We are on the threshold of Lent.
Ruth Haley Barton says this in a
recent blog post: “I want to enter into Lent in a way that has meaning and will change me
somewhere deep inside where it matters. I don’t want to just “give up
chocolate for Lent” because I like chocolate and God is the curmudgeon in the
sky who wants to keep it from me. I want to enter into Lenten disciplines
that correspond to the places in my life that cry out for deeper levels of
transformation. Oh God, let something essential happen to me.”
These deep levels of transformation are really our balm. Our healing
and our solution to the unsatisfied places in our lives. Unless we let it be a spiritual process in
the core, we flirt with self-motored, exhausting efforts to fix ourselves.

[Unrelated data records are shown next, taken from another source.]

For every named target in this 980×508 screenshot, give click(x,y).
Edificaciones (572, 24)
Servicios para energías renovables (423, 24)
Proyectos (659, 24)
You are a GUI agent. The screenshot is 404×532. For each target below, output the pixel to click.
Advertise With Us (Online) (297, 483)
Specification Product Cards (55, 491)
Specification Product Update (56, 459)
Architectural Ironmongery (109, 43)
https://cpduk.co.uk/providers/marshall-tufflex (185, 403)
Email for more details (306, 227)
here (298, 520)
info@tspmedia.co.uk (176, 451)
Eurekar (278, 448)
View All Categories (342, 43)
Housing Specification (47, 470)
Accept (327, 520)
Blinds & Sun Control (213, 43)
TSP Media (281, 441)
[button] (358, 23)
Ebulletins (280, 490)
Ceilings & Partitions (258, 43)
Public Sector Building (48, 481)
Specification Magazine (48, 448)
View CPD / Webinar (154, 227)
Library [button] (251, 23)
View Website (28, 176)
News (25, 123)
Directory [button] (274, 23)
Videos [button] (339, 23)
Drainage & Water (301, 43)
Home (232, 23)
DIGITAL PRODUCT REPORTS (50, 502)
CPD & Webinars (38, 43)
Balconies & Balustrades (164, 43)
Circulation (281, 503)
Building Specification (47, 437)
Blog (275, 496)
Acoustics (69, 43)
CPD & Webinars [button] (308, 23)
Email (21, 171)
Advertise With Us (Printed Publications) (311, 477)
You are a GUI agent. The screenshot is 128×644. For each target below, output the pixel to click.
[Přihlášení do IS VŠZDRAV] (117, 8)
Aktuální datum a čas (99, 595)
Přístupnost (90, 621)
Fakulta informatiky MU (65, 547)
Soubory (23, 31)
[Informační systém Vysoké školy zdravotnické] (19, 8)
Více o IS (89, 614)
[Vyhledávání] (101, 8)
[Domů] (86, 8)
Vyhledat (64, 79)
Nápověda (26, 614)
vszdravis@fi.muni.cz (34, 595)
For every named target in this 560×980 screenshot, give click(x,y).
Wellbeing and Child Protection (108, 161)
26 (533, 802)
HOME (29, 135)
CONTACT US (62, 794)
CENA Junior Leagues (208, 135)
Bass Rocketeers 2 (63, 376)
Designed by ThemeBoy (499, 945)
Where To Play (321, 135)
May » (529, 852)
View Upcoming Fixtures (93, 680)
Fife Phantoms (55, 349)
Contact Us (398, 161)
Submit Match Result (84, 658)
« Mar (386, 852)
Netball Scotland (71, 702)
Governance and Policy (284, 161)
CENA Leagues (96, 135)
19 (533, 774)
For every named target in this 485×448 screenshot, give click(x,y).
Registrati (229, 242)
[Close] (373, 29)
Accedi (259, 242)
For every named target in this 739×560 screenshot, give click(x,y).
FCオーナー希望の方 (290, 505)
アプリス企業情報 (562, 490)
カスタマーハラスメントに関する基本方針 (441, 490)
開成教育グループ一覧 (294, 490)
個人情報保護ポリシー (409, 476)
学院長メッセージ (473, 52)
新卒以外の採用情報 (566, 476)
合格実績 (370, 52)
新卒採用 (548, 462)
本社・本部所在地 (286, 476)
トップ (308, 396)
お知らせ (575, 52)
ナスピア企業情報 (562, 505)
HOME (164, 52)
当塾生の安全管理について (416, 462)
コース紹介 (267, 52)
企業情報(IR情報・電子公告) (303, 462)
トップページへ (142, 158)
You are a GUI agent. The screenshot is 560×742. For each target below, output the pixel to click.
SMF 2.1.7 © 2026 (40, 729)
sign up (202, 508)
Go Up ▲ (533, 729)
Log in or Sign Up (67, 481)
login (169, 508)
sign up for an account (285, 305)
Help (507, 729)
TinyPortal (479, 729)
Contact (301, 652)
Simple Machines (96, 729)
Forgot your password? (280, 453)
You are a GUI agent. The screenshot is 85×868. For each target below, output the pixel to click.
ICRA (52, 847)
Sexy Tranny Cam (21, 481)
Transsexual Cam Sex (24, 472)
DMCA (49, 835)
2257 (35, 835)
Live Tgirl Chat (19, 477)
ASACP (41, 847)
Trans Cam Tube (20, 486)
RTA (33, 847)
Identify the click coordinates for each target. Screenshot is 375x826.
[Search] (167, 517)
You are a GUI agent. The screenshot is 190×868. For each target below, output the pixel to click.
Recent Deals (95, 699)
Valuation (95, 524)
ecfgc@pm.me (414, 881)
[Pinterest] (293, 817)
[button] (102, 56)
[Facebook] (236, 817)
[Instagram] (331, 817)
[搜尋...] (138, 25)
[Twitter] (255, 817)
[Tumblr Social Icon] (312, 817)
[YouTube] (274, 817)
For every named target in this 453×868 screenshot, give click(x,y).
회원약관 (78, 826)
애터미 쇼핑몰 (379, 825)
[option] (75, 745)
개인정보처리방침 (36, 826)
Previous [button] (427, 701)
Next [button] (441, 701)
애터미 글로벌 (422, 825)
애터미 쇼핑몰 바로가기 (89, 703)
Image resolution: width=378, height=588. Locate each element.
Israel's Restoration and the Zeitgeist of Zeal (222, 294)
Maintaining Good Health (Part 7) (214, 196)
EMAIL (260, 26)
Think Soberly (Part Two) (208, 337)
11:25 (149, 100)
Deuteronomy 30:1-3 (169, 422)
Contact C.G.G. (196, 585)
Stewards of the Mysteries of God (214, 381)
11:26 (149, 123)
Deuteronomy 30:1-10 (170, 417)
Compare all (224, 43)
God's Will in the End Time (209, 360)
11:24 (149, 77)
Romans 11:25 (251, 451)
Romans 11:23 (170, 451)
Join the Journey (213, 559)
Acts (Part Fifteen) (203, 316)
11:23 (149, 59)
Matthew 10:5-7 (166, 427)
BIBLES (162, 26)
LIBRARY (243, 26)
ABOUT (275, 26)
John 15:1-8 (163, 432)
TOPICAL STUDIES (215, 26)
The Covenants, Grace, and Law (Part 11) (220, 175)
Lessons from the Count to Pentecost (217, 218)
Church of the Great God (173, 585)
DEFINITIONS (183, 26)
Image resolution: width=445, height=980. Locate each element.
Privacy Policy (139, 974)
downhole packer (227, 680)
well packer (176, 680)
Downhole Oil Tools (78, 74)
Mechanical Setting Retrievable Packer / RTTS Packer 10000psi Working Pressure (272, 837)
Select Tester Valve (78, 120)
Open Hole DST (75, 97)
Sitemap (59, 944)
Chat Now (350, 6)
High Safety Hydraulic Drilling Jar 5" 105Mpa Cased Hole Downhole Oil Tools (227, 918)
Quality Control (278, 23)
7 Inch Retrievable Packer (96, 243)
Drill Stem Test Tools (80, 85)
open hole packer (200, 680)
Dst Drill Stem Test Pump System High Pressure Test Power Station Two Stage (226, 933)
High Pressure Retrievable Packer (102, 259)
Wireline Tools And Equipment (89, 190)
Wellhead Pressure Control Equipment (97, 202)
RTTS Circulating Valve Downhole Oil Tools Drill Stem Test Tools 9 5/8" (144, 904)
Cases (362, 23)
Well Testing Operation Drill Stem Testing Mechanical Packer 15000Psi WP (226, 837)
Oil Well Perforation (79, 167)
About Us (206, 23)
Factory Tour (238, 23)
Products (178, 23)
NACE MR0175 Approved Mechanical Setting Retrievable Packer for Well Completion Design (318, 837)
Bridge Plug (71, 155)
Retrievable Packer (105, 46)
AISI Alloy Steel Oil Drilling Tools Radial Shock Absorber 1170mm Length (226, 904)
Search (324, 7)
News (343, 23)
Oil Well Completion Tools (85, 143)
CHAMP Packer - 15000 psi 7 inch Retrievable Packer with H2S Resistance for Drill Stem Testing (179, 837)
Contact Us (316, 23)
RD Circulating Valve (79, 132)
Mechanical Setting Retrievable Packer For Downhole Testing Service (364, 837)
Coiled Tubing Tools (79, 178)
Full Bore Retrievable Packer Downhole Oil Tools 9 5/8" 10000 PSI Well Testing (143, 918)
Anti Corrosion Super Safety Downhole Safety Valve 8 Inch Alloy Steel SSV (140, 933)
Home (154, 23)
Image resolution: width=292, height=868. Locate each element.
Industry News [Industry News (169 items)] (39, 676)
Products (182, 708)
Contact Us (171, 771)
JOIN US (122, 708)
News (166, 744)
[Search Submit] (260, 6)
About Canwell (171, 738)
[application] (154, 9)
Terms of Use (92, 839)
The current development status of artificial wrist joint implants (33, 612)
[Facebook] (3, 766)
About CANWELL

Naming
these things in the Presence of Jesus is the only way to operate in a way of
transformation and avoid coping with what really doesn’t change deep down.
I attended the IF Gathering this weekend. There was a point in the conference when over
us was read a list of things that might belong to us in the form of prison
bars. That might be the culprits behind our
unsatisfied places. I want to list them
here for your consideration. Many of
them (ok, all of them) grabbed me from the gut and whispered “THIS is the face of your brokenness”
·
I cling to
opinions of others instead of God’s opinion of me. I build my identity on acceptance of the
world instead of you.
·
I make up
stories that make myself appear to be more or less than I actually am. I
stretch the truth, I present myself as I want rather than as how I actually am,
and I lie.
·
There’s an
ongoing pattern on sin in my life. There
is an addiction that is taking control of my thoughts, my actions, my body, and
my relationships and I know that it is a pattern that destroys
·
I use blame
and shame to emotionally hurt others
·
I have
masked pain with anger, humor, sarcasm, or isolation.
·
I have kept
scales over my eyes when it comes to injustices of this world. I have remained
silent and passive as racism and discrimination and inequality have continued
to prevail around me. I have turned from and ignored those most devastated and
needy in the corners of the world I am not a part of.
·
I am living
way beyond my limits. I say yes because
I do not believe that I am enough, or that God is enough.
·
I carry a
spirit of judgment in my relationships. Even if I don’t say it, I let it live
in my mind and it can control my thoughts.
·
Fear is how
I move through this life. Timidity,
anxiety, suspicion, worry, doubt, stress, live and hold me back from my true
self.
·
I have
harbored resentment for something done wrong to me. I let it control my
thoughts and my actions.
Of these things, the Lord says:
“BRING IT”. Bring it into the light.
Bring it to me. Name it in my presence. I
want it so you don’t have to carry it.
Don’t hold it back, don’t let it reside in your most precious places.
On Ash Wednesday, the high church
tradition is to smudge ashes on the forehead of those coming to bring these
sort of confessions in preparation of our most high and lifted up mark in the
church calendar – Easter. Lent summonses
us to a gorgeous period of purposed weeks leading up to the celebration that is
Easter. The ashes of Lent are the threshold into this period of sacred time in
which we are invited in does after satisfying dose a of shedding what doesn’t
serve, and drinking in the abundance of Christ replacing that real estate in
your heart that “less than” once occupied.
Whether or not you have any
connection to high church practices, I feel there is a metaphor in the
tradition that we can receive an invitation through. We cannot fully celebrate
the tectonic shift in our spiritual
reality that Easter brings that is death defeated and sin and sickness and
simply surviving is banished at the cross… unless we bravely ask for those weights
that we carry to be revealed to us and daringly bring them into the light.
Poise yourself! Make ready some
space for this good work to unfold.
Oh God, let something essential happen to me, something more than
interesting or entertaining or thoughtful. Oh God, let something
essential happen to me, something awesome, something real. Speak to my
condition, Lord and change me somewhere inside where it matters. Let
something happen which is my real self, Oh God.